I was really in a foul mood last night as I left school. I'd been thinking about Bryan all day. Yesterday was the first day of his Bar Exam. This is the most important exam he'll take. If he fails, then there went 3 years of law school and a considerable ammount of money. I only want the best for him. I was hopping that my good thoughts would translate into some good vibes that would help him as he tested.

So, I got home. I was so antsy. I was deliberating in my mind, whether to call him or not. Would he even want to talk to me at all? So finally, to satisfy myself, I picked up the phone and dailed. The Colonel answered. He was home, oh my heart was racing, and my stomache was turning.

All he said was "Hello." "Hello, B., it's me." His voice was instantly happy, like I was returning home from a long trip and he'd not talked to me in ages. Funny, how that's kind of true right now. His test was "ok" he said. It was all essay, and would be that way today too. But then he fell silent, like it was my job to make this conversaion work. There was so much I wanted to say, but I couldn't, I didn't know where to find the words. I wished him all the best, and told him that he would be in my thoughts today and tomorrow.

So in the spirit of my sister, Ms. Lifeblood, I need to purge. Here is what I wanted to say to you Bryan, maybe one day, I hope soon, I'll be able to tell you.

"Dearest B.,

We just hung up the phone. It was good to hear your voice again. I have been thinking about what I told you two weeks ago. I was so sure then; I can't say so now. I don't know if I'm still in love with you, or I'm in love with the idea of you.

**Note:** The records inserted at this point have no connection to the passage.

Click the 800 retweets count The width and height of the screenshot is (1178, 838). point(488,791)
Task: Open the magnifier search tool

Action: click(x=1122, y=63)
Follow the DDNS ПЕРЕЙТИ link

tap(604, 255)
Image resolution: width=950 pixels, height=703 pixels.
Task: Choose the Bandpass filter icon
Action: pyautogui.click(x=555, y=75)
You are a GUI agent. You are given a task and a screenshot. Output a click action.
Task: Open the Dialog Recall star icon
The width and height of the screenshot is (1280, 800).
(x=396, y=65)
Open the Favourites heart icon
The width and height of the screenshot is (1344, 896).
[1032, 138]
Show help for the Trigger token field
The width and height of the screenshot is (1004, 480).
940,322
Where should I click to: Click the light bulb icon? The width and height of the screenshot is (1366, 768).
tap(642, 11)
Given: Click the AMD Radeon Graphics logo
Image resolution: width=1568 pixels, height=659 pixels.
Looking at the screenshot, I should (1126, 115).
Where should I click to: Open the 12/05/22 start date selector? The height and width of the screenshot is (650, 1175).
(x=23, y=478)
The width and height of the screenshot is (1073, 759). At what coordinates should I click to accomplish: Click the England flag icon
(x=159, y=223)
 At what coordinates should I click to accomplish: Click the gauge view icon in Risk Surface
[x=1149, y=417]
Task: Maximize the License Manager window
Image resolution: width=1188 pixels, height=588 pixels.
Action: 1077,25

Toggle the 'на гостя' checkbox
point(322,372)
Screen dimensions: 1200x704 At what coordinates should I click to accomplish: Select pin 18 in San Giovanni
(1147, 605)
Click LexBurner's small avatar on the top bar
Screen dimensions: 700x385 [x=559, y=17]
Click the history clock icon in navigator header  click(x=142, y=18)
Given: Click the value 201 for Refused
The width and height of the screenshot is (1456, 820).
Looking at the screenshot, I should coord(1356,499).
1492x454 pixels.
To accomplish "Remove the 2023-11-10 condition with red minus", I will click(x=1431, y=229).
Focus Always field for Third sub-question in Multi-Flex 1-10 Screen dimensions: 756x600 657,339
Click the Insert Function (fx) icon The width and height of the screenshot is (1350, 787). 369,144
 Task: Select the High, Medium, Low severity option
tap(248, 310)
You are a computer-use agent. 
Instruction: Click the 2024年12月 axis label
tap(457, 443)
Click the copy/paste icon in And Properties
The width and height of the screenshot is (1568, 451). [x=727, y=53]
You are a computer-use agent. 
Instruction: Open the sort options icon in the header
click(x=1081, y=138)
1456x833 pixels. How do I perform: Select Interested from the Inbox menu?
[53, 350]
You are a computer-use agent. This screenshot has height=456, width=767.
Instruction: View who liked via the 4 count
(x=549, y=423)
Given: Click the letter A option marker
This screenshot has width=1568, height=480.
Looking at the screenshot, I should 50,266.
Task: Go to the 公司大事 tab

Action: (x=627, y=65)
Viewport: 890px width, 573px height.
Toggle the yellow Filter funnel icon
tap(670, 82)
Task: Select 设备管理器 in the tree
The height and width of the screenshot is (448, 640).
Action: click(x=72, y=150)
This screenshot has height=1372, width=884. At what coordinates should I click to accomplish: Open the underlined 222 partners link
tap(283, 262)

But I must say, that leaving you, and our relationship was the hardest thing that I've ever done. I miss you. I miss our conversations. I miss the fact that I could call you at anytime, to ask my obscure questions. I miss you telling me that I am beautiful. Because for once in my life, I felt beautiful. I miss how you are, and I miss you laughing at my jokes.

Can we talk when you are done with your test? Can we talk when your settled in your new place? I want to hear your side of the story. I want you to tell me the things that are in your heart. Please open up to me. I want to know how much I hurt you, so that I can fix it.

Do I want to get back toegther? I'm not sure. Like I just said, I don't know what the feelings are that I'm having. I want the situation both ways, but I know that this cannot be. Maybe, we can try this again, but this time not talk about the serious things. Let's just be young, and free and not worry about tomorrow.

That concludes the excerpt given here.